═════ Given data
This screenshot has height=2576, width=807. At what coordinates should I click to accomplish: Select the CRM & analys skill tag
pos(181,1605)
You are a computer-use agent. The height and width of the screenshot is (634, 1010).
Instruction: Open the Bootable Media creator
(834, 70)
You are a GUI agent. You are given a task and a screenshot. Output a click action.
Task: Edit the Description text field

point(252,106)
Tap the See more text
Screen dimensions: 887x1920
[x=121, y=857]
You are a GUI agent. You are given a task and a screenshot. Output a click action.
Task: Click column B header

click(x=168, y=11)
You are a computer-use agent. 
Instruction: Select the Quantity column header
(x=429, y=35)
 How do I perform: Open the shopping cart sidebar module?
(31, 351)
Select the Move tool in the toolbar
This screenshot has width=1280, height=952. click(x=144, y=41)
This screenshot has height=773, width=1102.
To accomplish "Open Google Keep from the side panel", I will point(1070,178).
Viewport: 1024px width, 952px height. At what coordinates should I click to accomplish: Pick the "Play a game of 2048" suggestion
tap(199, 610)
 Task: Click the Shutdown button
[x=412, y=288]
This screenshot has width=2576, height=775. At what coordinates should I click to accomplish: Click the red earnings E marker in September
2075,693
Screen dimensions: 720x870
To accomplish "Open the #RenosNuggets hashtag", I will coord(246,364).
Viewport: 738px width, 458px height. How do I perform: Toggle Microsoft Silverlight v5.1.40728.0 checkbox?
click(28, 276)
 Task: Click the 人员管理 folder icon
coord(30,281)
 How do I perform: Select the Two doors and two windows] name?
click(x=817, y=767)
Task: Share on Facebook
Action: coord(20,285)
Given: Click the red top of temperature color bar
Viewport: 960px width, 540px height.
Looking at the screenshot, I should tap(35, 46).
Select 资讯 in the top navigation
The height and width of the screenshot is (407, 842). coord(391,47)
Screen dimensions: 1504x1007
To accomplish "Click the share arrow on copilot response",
══════════
● Problem
Taking the line with "Screen dimensions: 1504x1007" as the start and the last line of the data above as the end, write out those two lines and every line between them exactly, and only those.

● Problem solution
Screen dimensions: 1504x1007
To accomplish "Click the share arrow on copilot response",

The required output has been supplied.